In practice, there’s a big issue when applying the law of large numbers to real-life trading. It’s often difficult for investors to ensure all transactions are sufficiently consistent according to a predefined strategy, due to the following factors:

  • Effects of psychology and emotions;
  • Risks such as mistakes in placing orders, or slow reaction time that leads to missing buy or sell opportunities;
  • Unable to place orders according to the predefined strategy due to irregular price monitoring.

Because of these issues, the results obtained can be far from the initial expectation despite an effective trading strategy and a sufficiently large number of trades. More importantly, it’s impossible to assess whether this result is due to a low-performing strategy or poor execution. An algorithmic trading system can solve these problems. It ensures the application of the law of large numbers, minimizing the impact of undesirable factors. Investors only need to focus on building, evaluating, adjusting, and improving their strategies to create stable long-term profits.
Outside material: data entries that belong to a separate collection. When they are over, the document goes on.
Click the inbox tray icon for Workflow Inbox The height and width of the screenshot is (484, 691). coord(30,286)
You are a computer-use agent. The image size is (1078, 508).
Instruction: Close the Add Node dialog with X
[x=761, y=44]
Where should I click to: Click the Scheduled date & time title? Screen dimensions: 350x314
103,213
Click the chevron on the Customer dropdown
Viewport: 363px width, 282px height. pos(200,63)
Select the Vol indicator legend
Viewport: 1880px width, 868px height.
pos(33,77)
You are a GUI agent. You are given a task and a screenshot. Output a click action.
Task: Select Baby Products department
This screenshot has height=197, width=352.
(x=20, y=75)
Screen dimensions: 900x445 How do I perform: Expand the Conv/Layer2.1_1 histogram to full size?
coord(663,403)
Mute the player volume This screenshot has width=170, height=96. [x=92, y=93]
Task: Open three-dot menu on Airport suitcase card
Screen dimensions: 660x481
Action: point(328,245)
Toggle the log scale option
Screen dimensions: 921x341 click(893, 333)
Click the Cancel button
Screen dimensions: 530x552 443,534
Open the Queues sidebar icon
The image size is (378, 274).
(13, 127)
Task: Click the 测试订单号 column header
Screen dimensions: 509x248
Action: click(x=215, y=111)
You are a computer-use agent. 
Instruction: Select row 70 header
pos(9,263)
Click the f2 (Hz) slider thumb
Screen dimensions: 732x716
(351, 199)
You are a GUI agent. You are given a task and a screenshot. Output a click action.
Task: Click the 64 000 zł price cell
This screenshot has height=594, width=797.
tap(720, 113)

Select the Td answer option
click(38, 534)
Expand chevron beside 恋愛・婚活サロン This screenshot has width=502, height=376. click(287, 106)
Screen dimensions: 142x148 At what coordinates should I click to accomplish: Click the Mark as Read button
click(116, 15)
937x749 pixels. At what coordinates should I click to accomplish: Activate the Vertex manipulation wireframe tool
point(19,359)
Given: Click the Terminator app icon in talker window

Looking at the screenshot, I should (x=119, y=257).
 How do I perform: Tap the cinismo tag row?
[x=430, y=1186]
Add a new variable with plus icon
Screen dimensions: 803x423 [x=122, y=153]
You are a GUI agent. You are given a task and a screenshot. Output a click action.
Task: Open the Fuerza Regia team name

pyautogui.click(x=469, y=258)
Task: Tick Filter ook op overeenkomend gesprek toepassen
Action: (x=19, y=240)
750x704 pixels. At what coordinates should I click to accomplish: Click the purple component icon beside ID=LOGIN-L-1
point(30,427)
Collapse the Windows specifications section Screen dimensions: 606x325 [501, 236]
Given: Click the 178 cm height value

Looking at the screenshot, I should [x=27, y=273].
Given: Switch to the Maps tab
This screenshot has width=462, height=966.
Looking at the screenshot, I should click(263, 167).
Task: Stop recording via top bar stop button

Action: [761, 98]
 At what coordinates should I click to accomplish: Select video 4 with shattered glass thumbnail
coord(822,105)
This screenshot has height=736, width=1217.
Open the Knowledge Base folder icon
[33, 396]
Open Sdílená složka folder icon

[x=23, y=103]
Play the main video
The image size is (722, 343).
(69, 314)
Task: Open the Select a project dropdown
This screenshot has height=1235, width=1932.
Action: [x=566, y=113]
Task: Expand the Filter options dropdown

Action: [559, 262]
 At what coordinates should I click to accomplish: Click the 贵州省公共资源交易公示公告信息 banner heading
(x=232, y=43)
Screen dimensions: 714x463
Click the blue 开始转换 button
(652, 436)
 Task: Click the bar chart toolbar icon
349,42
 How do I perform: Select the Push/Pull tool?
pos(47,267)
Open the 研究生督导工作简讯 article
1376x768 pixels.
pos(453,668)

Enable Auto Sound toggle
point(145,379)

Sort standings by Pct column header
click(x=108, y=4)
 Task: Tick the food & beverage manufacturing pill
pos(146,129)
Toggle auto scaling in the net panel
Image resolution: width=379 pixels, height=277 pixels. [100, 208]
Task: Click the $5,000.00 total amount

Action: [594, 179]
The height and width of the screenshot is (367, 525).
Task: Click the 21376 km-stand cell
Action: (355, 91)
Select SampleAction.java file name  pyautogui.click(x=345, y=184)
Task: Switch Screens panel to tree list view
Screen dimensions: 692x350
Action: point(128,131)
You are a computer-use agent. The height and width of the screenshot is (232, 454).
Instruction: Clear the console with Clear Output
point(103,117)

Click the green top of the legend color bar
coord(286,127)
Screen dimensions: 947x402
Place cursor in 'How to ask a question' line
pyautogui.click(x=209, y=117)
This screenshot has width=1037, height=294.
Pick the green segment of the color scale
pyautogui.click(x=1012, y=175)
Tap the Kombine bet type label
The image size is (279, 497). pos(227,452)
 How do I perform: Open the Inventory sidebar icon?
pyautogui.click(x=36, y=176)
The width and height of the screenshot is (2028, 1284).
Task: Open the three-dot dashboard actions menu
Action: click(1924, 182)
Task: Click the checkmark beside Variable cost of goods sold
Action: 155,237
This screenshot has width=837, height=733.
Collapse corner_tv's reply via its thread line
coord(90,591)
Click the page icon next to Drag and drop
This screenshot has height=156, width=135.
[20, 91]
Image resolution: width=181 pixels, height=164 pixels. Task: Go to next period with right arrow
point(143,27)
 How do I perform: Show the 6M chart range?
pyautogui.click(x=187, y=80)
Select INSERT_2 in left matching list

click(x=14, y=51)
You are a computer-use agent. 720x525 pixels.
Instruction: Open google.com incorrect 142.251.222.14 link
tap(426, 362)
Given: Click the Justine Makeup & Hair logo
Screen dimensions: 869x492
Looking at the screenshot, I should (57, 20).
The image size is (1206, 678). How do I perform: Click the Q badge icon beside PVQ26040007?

Ensure Investment Consistency and Eliminate Emotional Interference

In stock trading, besides a clear strategy, emotional management is a key factor of investment results. Investors are often swayed by emotions and make decisions contrary to their investment principles or strategies.

For example, before the 2008 global financial crisis, the market signaled that a crisis was imminent. Yet a lot of investors ignored these signs because they were caught up with the “frenzy” up-trend momentum in the market. Few thought a crisis was likely to happen.

Algorithmic trading solves this problem by ensuring all trades follow a predetermined set of rules and strategies. It eliminates the emotional influence of trading altogether. A simple example is the 7% stop-loss principle, common among Vietnamese investors to avoid big losses. However, very few investors actually carry out this trading principle. They often keep holding on to falling stocks even when the price has fallen too low. A trading algorithm will help investors avoid this. A stop-loss strategy does not guarantee good results, but it does ensure consistent investment principles.

There are random unpredictable events every day. They are out of control yet have a direct impact on the market and stock prices. These events require investors to make a decision to buy, sell or keep holding. Making uninformed decisions gives most investors ambiguity, stress, anxiety, and insecurity.

The algorithmic trading system is not a magic wand that can tell the future and ensure all trading decisions are correct. However, it is an automated system that quickly reacts to random events that can happen without human intervention.

Investors only need to set up periodic reviews, monthly or quarterly, to evaluate an algorithm’s performance. They can make necessary adjustments and upgrades to optimize profits. This mechanism boosts investors’ confidence and reduces stress because there’s no need to be hands-on every day.

Minimize Market Impact When Trading Large Volumes

A high-volume transaction from institutional investors, hedge funds, or major shareholders can dramatically change the market equilibrium. To avoid this, investors usually split into several small-volume trades.

For example, if you would like to buy 5 million shares of FPT, investors can divide it into 1000 orders, each at 5000 shares per order every 5 minutes. After one hour of this execution, the investors assess the impact of the orders on the stock price. If the share price doesn’t change much in the unfavorable direction, keep following the same strategy and check in on the price every hour until reaching the target of 5 million shares.

However, there’s a time disadvantage to this strategy. In this example, even under favorable market conditions, it still requires at least 83 hours or 21 trading sessions to complete.

An algorithmic trading system solves this problem by simultaneously calculating the volume and making the stock purchase. It also checks the market impact immediately to significantly reduce the number of buy orders and the time required.

Save Time

A complete algorithmic trading will ensure full execution of the investment process without any investor intervention. It is the best benefit as investors can spend their time more efficiently instead of closely monitoring live boards all day long to place orders.